#### DATASET EXCERPTS

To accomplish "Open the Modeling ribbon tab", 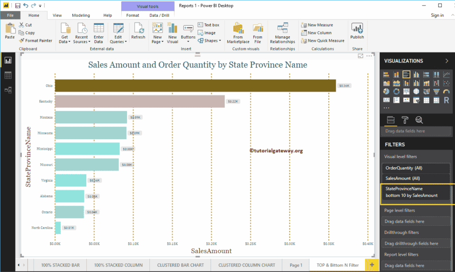I will coord(81,15).
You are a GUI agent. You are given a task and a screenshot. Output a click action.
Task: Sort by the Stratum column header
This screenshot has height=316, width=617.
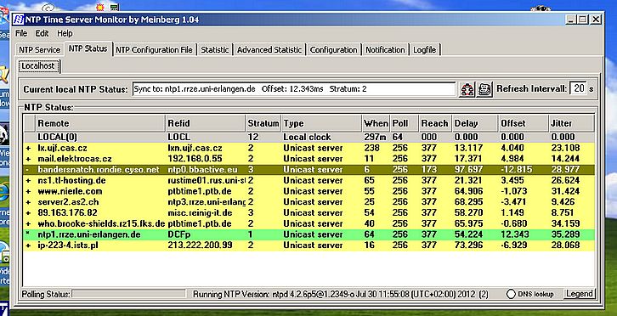click(x=263, y=123)
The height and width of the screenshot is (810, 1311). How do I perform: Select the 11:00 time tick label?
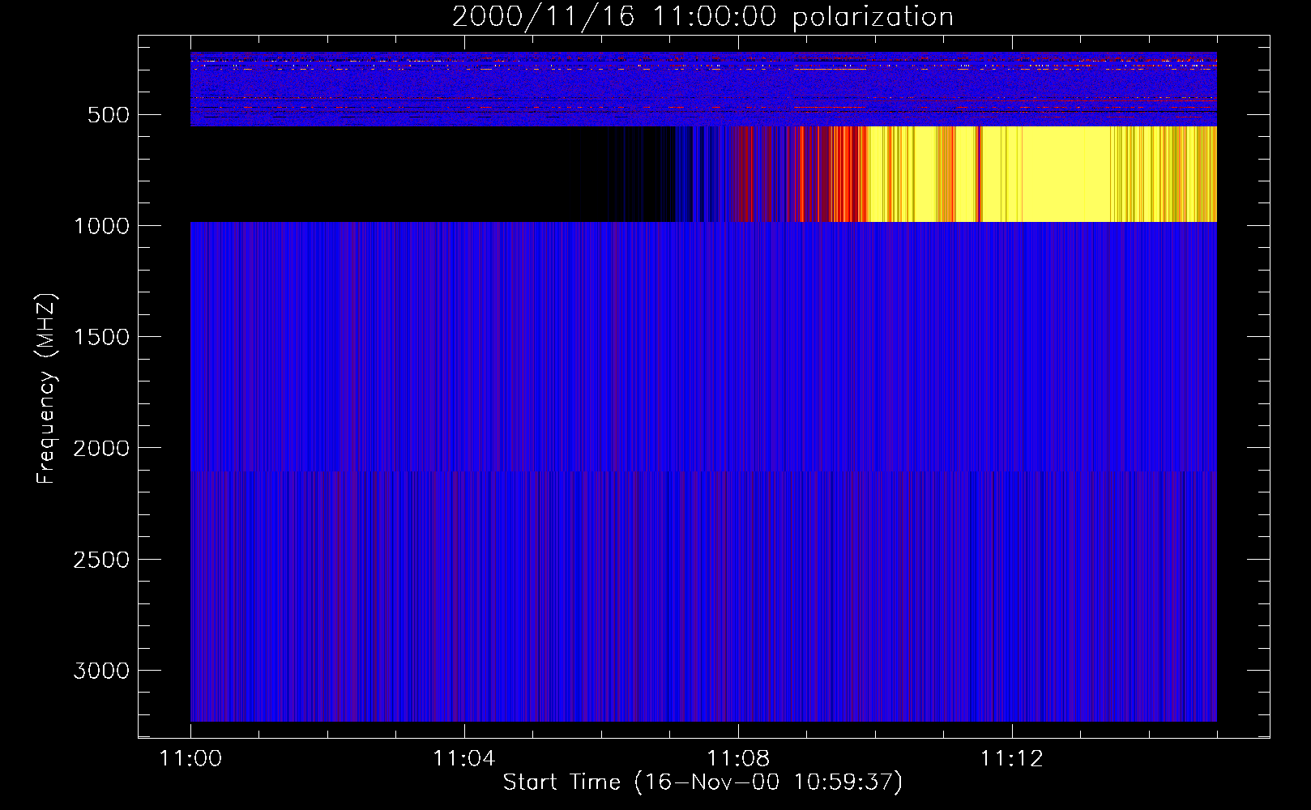(x=190, y=759)
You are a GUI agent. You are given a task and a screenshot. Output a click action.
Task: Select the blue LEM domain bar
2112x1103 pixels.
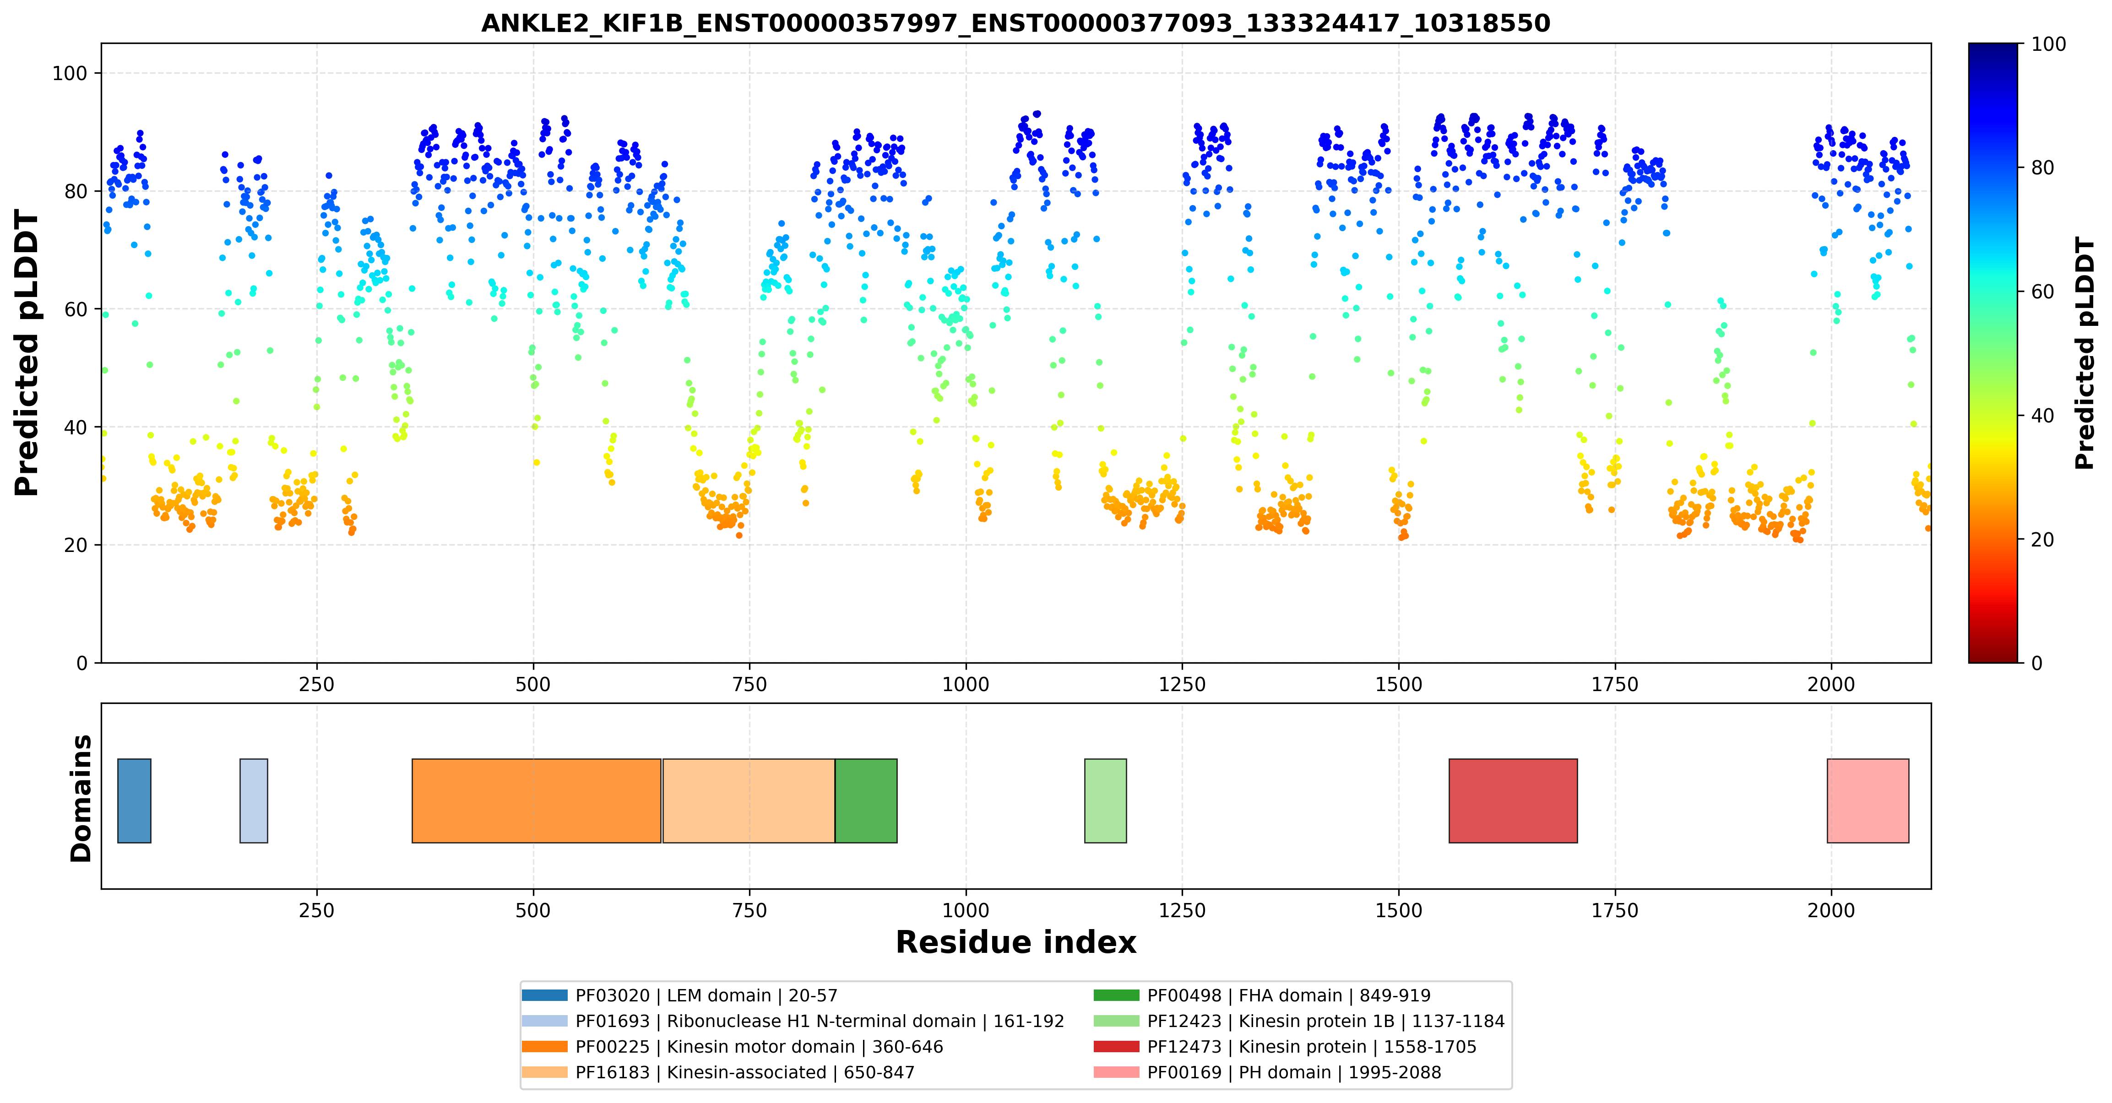click(x=134, y=800)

########

- _TASK DIRECTIONS_
Starting at the line that holds "Task: Select the blue LEM domain bar", print each line through the last one of the entries above, exactly and with both ends included; no pictures.

- _WRITTEN ANSWER_
Task: Select the blue LEM domain bar
2112x1103 pixels.
click(x=134, y=800)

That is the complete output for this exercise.